I can, once I get through election season here in VA, start "commuting" NPN-WBG on a number of occasions with all sorts of advance purchases and whatnot. 10 such roundtrips wouldn't be out of the question, and that would put me at 10,000 rail points...and at least some of that will be unnecessary since I know there will be a couple of oddball intermediate trips that I haven't planned out yet. Basically, assuming it is in my budget, should I toss $300 or so into making a dash for Select Plus? I've got no problem spending the time on the train. Alternatively, should I consider doing some sort of WBG-Virgina Beach turns to "double up" with the Thruway bus points?


----------



## rrdude (Oct 13, 2011)

Anderson said:


> The question which I'm faced with is a bit awkward: Should I shoot for Select Plus status this year? At the moment, I have 4620 rail points in the bank. However, I've got one outstanding round trip to Iowa that's going to put at _least_ 1500 rail points in my account (and it may put a few more...this is based on the cost of the trip each way to Iowa; I think I got in early enough and with enough discounts that several of the "stub legs" [RVR-WAS, CHI-OSC] came in under $50: Rail fare out was $126.90, and rail fare back was $147.60.
> 
> Add to this the fact that I've got two free Acela upgrades that I haven't cashed in (which should bank another 1500 points on a WAS-NYP-WAS roundtrip or on two one-way legs over that run) and I will be shocked if I'm not up to 8000 or so on those trips. The question then comes up...
> 
> I can, once I get through election season here in VA, start "commuting" NPN-WBG on a number of occasions with all sorts of advance purchases and whatnot. 10 such roundtrips wouldn't be out of the question, and that would put me at 10,000 rail points...and at least some of that will be unnecessary since I know there will be a couple of oddball intermediate trips that I haven't planned out yet. Basically, assuming it is in my budget, should I toss $300 or so into making a dash for Select Plus? I've got no problem spending the time on the train. Alternatively, should I consider doing some sort of WBG-Virgina Beach turns to "double up" with the Thruway bus points?

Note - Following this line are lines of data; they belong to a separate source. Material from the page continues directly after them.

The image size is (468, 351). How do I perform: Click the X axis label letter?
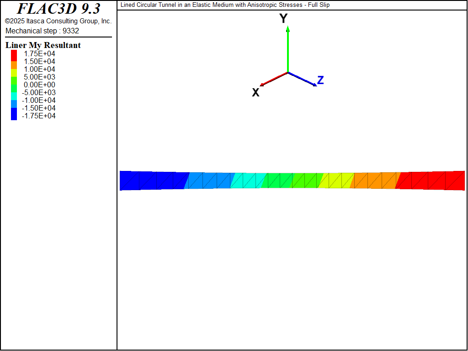256,93
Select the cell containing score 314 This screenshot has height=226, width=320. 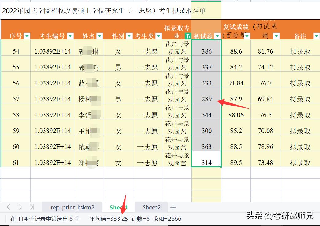click(206, 162)
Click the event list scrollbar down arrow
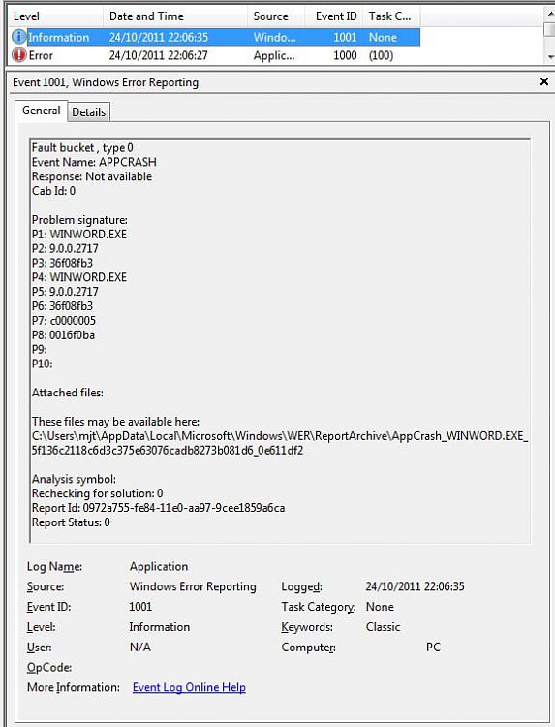 (x=550, y=57)
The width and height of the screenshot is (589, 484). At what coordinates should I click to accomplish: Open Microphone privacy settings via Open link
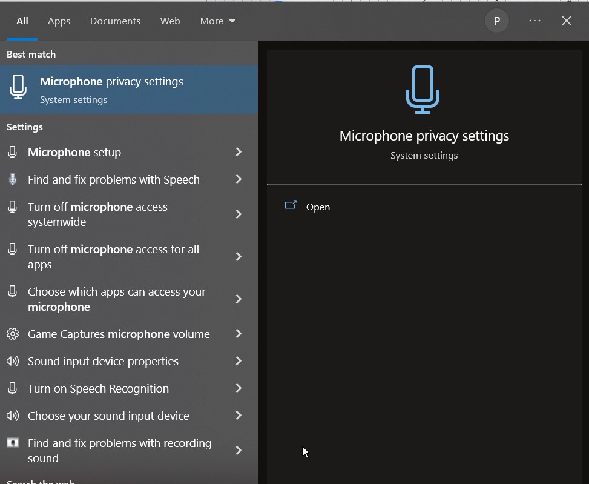click(318, 207)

Ya know, even though I'm an avid rail-proponent, live on the east coast where I have access to frequent trains, I'd say "No", UNLESS.


You travel a fair amount on the east coast, and can make use of the CA frequently.
Travel a fair amount on Continental, and want to make use (at least for now, keep u r fingers X) their Prez Club (now called "United Club") lounge.
You just _really want_ the status.

Remember, you can burn points for CA day passes, and even if not S+, you can almost always "hire" a Red Cap, and get pre-boarded.


----------



## AlanB (Oct 13, 2011)

Well it's always tough to decide what works best for someone else.

However, one counter point to rrdude's list, is the 50% bonus that you get on points earned. Take a $45 trip and you earn 100 AGR points with no status, 125 with Select, and 150 with Select Plus. That bonus does help to make the points add up faster, getting one that much closer to their next free trip.

Lounge access is really a minor part of holding Select Plus status.


----------



## rrdude (Oct 13, 2011)

AlanB said:


> Well it's always tough to decide what works best for someone else.
> 
> However, one counter point to rrdude's list, is the 50% bonus that you get on points earned. Take a $45 trip and you earn 100 AGR points with no status, 125 with Select, and 150 with Select Plus. That bonus does help to make the points add up faster, getting one that much closer to their next free trip.
> 
> Lounge access is really a minor part of holding Select Plus status.


Yup, AlanB is right, ONCE AGAIN! I forgot about the tier status.

For me however, lounge status is one of the best perks I like about S+.


----------



## the_traveler (Oct 13, 2011)

Anderson said:


> At the moment, I have 4620 rail points in the bank. However, I've got one outstanding round trip to Iowa that's going to put at _least_ 1500 rail points in my account (and it may put a few more...this is based on the cost of the trip each way to Iowa; I think I got in early enough and with enough discounts that several of the "stub legs" [RVR-WAS, CHI-OSC] came in under $50: Rail fare out was $126.90, and rail fare back was $147.60.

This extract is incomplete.